Collect the lines of the entries where "screenshot" shows up.

* **Extracted material**
'''

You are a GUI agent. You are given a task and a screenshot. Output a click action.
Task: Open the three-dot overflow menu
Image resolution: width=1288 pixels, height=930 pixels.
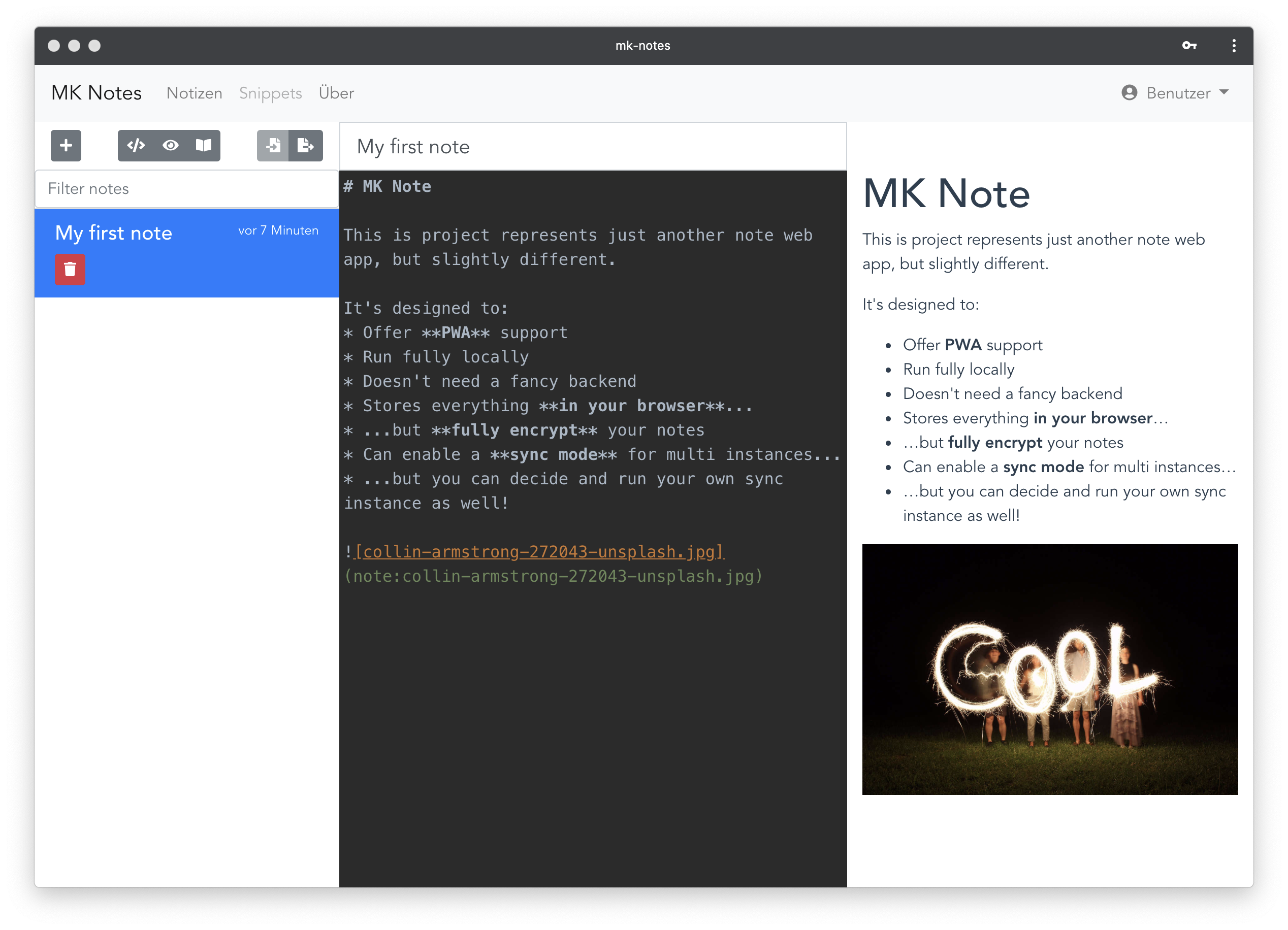click(1234, 45)
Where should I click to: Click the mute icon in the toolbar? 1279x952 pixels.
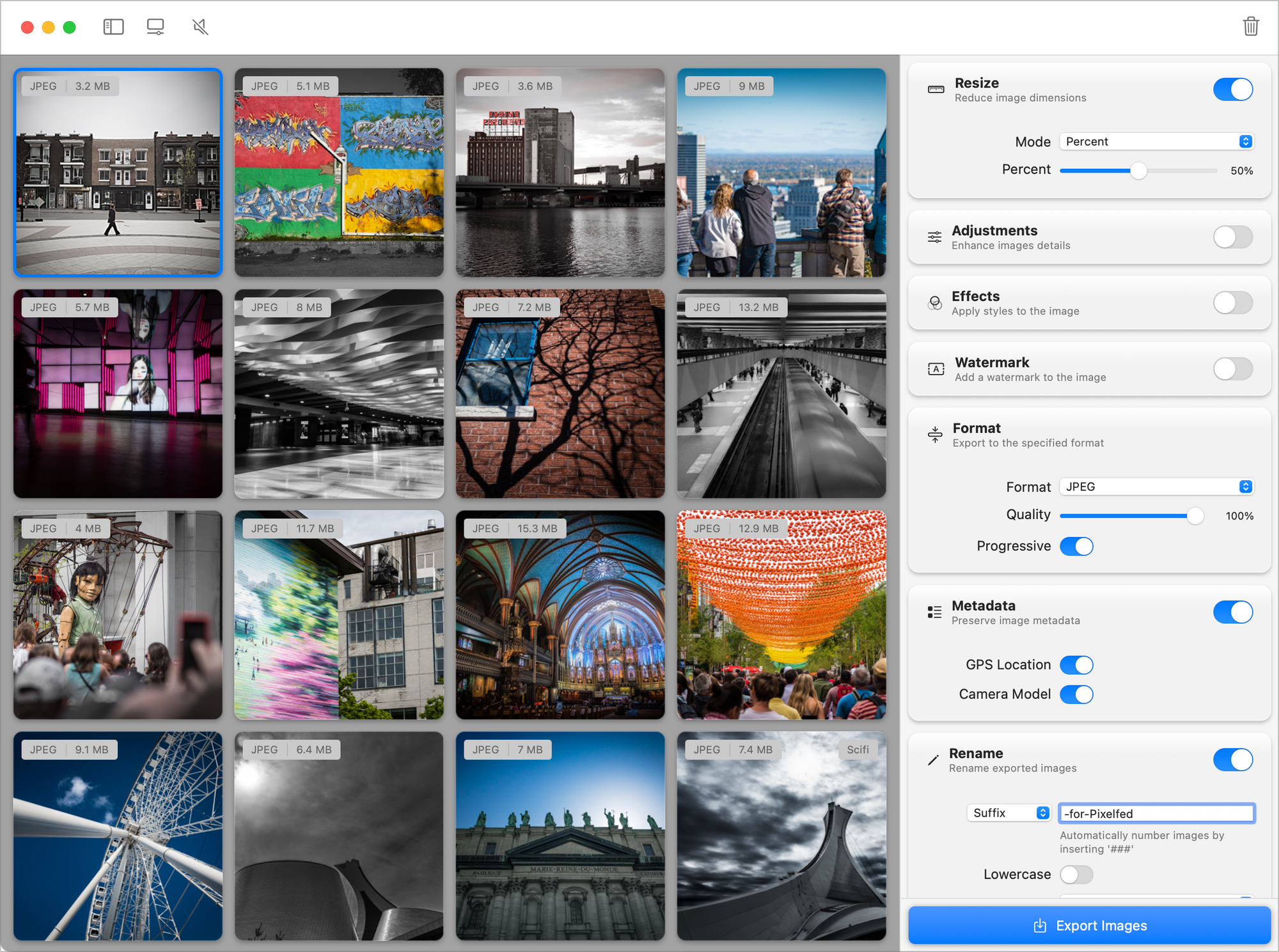tap(199, 26)
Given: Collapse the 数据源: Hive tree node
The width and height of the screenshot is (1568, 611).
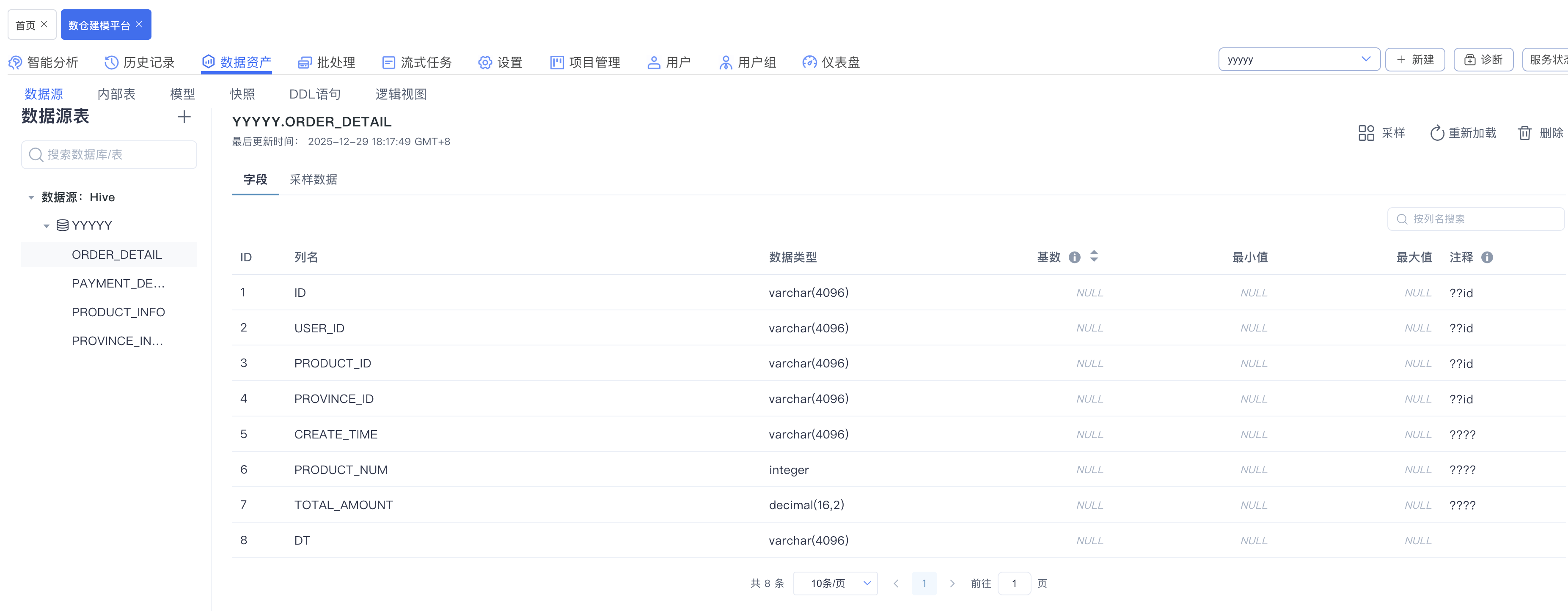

'''

* **Response**
You are a GUI agent. You are given a task and a screenshot. Output a click action.
The width and height of the screenshot is (1568, 611).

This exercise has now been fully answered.